この庭園に来られるのも、あと一度か二度か。
感傷に浸っている自分自身に苦笑する。
こんなことを考えても仕方がないのに。
不意に月明かりが雲で隠れ、闇に覆われる。
突如背後で発生する激突音。
振り返ると、おそらくは自分を狙ってきた襲撃者と、守るように立つ女性と思われる人影があった。

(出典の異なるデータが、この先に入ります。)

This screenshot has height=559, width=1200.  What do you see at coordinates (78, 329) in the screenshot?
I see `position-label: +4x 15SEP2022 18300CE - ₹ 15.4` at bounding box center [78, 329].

(暗殺だと……??どういうことだ読み違えたか?こんなに早い段階でどこかの勢力が仕掛けてくるとは……!!)
唐突な窮地に、高速で思考が巡る。
(この女性がいなければ間違いなく死んでいた……!!いや、まて、それにしてもこの女性は誰だ?何故、俺を守っている。この状況は一体……)
「な……んだ……?」
思わず声が出てしまった。
それが聞こえたのか、女性がこちらを振り返る。
その一瞬、天から漏れた光が淡く女性を照らす。
宵闇に溶け込むような黒い髪。
そして、輝く金色の瞳がこちらを見据えていた。
あまりの幻想的な美しさに目が離せなくなる。
「安心して?あなたは私が守るから」
ドクン、と心臓が跳ねた気がした。
身体が熱くなり、これまでに感じたことのない衝撃を覚え、戸惑う。
だが、危機的状況はまだ過ぎ去っていない。
目の端で襲撃者が短剣を投擲するのが見える。
(……ッ、危ない!!)
あまりの急展開に声を上げることもできなかった。
しかし、目の前の女性はまるで予測していたかのように、流れるような所作で短剣を叩き落とす。

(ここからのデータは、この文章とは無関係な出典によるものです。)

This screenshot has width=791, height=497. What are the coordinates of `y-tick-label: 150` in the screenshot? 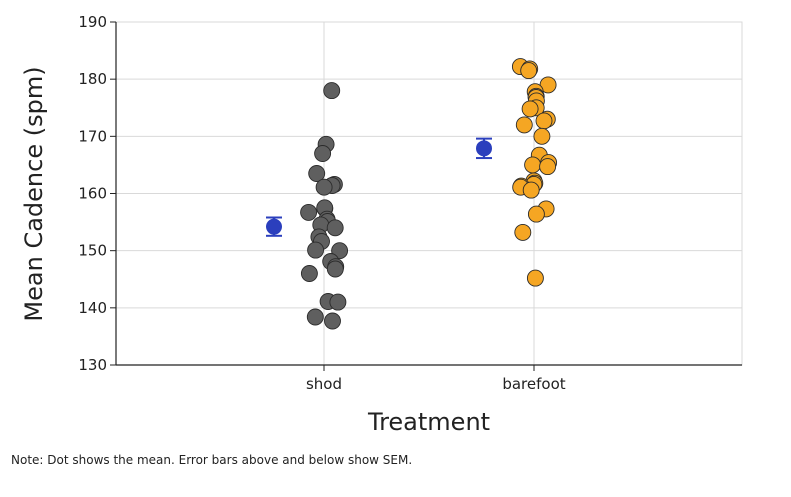 It's located at (92, 251).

ほっとしたところで、再び襲撃者を見やるとすでに逃走を開始していた。
窮地を脱したことで、少し落ち着きが戻る。
「その、貴女は……」
守ってくれた女性に声をかける。
正式にお礼を、そして名前を聞きたい。
「無事でよかったですそれでは私は用事があるのでここで失礼しますね。このことは忘れるか誰にも言わないでもらえると助かります」
引き止める間もなく女性が去っていく。
「なっ……」
瞬きの間に、その姿はもう見えなくなっていた。
(ま、待ってくれ……!!)
無意識に手を伸ばす。
それは、紛れもなく執着だった。
これまで、民のために己を削り、自身の命すら諦め、何も欲することのなかった男が初めて抱いた感情。
掴み取ろうとした自身の手を見つめる。
その感情を理解した瞬間、思わず苦笑してしまう。
自分自身にまだこんな熱が残っていたのかと。
掌を握り締め、生を実感する。
あの女性にもう一度会わなければ。
セルフィンの赤く美しい瞳に活力が満ちる。
死にたくないと、強く思ってしまった。